The most common reason for a bone to sustain a fracture is due to a trauma or mechanism of injury such as a slipping on the stairs or twisting mechanism to the foot and ankle. However, there is another type of fracture that can occur with no traumatic event, the stress fracture. A stress fracture that is caused by too much stress being put on a bone. The fracture is a result of repetitive trauma, and it develops gradually over time rather than a one-time incident. It most commonly affects bones of the lower extremity, such as the tibia in the lower leg and the metatarsal bones of the foot, but it can occur in any bone.
There are several factors that can lead to a stress fracture of the lower extremity. Starting a new exercise program, repetitive high-impact exercise, and increasing in training volume or intensity. Other factors can also affect the mechanics of the lower extremity and the healing capacity of the bone.

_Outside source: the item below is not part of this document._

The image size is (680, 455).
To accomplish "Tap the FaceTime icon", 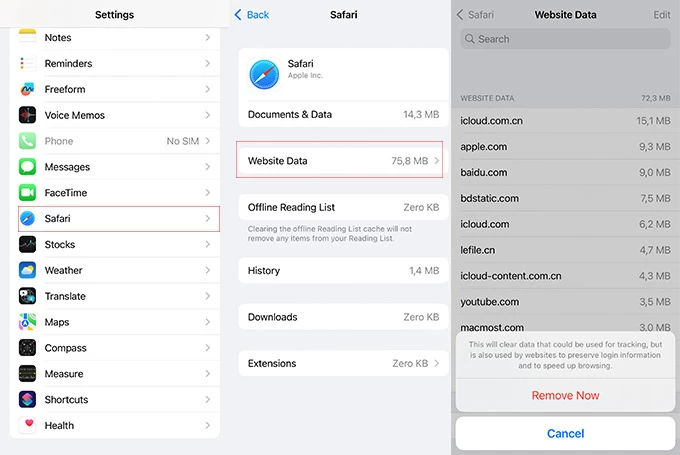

Poor fitting athletic shoes can change the pressures on certain areas of the foot and legs. Poor nutrition and low vitamin D and calcium will affect bone healing.
A patient will present to a foot and ankle specialist with pain and swelling to the affected area. The fracture site that is often aggravated with activity. Initial a person might be able to continue the activity through the pain, but as the fracture worsens, the pain increases, and the person is not able to continue with the activity anymore. Even walking may become difficult and painful at times.
The specialist will ask about if there have been any recent changes in the type, intensity, duration, or frequency of activity in the month prior to the pain starting. X-rays of the area where the pain is will be obtained to look for any evidence of a healing fracture. Sometimes it can be difficult to see a stress fracture on x-rays, especially if the pain only started within the past 2-3 weeks, or if there has not been any period of rest to allow for healing. Since x-rays may be negative at first, the specialist may treat the foot or ankle as stress fracture until proven otherwise. Occasionally a magnetic resonance imaging (MRI), computed tomography (CT) scan, or a bone scan may be ordered to evaluate the painful area further.
If there is a high-suspicion of a stress fracture or if a stress fracture is identified, a period of immobilization with a walking boot may be necessary, with or without crutches, to help the athlete become pain-free. This period, can range anywhere from two to six-weeks, is generally followed by a very slow return to activity directed by a sports medicine physician. Some stress fractures are considered high-risk, and in those cases, surgery may be recommended.
The goal is injury prevention when starting a new exercise regimen or increasing activity. Being cognizant of changes in activity is important. Training schedules can be monitored with a training log and cross-training can be helpful. When trying to increase activities, gradually increased by no more than 10%-15% per week. Optimal training surfaces will help with higher impact activities. A well-balanced diet with proper intake of vitamin D and calcium will help with bone health especially in winter months.
As always, if you are concerned about a possible injury or stress fracture, please see a provider for proper diagnosis and management.